▶ _What is required_
Reproduce the whole listing, character for character.
BEGIN
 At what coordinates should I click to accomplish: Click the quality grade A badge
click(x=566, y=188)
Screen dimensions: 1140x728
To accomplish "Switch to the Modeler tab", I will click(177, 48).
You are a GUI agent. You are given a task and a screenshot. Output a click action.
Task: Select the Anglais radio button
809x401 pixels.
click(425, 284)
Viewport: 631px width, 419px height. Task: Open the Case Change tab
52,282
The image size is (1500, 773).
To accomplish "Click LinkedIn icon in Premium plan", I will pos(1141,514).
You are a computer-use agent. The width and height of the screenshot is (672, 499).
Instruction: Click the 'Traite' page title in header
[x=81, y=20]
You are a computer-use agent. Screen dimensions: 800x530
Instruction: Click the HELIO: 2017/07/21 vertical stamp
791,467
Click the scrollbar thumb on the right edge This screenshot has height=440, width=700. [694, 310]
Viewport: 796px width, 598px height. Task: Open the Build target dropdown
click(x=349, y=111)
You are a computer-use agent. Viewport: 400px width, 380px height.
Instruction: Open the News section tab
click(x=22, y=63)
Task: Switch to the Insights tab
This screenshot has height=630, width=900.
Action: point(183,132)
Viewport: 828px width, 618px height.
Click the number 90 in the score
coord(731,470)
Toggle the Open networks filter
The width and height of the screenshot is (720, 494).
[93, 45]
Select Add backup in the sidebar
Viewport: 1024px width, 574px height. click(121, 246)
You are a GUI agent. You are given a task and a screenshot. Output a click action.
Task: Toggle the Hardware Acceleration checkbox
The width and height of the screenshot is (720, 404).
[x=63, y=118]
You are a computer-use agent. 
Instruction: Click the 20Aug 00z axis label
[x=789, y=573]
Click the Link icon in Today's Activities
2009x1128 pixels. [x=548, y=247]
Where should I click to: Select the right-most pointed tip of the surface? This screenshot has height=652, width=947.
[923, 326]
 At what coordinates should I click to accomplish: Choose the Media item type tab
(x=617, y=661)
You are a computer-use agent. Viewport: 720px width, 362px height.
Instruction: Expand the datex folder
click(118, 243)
END
▶ _Answer_
 At what coordinates should I click to accomplish: Click the quality grade A badge
click(x=566, y=188)
Screen dimensions: 1140x728
To accomplish "Switch to the Modeler tab", I will click(177, 48).
You are a GUI agent. You are given a task and a screenshot. Output a click action.
Task: Select the Anglais radio button
809x401 pixels.
click(425, 284)
Viewport: 631px width, 419px height. Task: Open the Case Change tab
52,282
The image size is (1500, 773).
To accomplish "Click LinkedIn icon in Premium plan", I will pos(1141,514).
You are a computer-use agent. The width and height of the screenshot is (672, 499).
Instruction: Click the 'Traite' page title in header
[x=81, y=20]
You are a computer-use agent. Screen dimensions: 800x530
Instruction: Click the HELIO: 2017/07/21 vertical stamp
791,467
Click the scrollbar thumb on the right edge This screenshot has height=440, width=700. [694, 310]
Viewport: 796px width, 598px height. Task: Open the Build target dropdown
click(x=349, y=111)
You are a computer-use agent. Viewport: 400px width, 380px height.
Instruction: Open the News section tab
click(x=22, y=63)
Task: Switch to the Insights tab
This screenshot has height=630, width=900.
Action: point(183,132)
Viewport: 828px width, 618px height.
Click the number 90 in the score
coord(731,470)
Toggle the Open networks filter
The width and height of the screenshot is (720, 494).
[93, 45]
Select Add backup in the sidebar
Viewport: 1024px width, 574px height. click(121, 246)
You are a GUI agent. You are given a task and a screenshot. Output a click action.
Task: Toggle the Hardware Acceleration checkbox
The width and height of the screenshot is (720, 404).
[x=63, y=118]
You are a computer-use agent. 
Instruction: Click the 20Aug 00z axis label
[x=789, y=573]
Click the Link icon in Today's Activities
2009x1128 pixels. [x=548, y=247]
Where should I click to: Select the right-most pointed tip of the surface? This screenshot has height=652, width=947.
[923, 326]
 At what coordinates should I click to accomplish: Choose the Media item type tab
(x=617, y=661)
You are a computer-use agent. Viewport: 720px width, 362px height.
Instruction: Expand the datex folder
click(118, 243)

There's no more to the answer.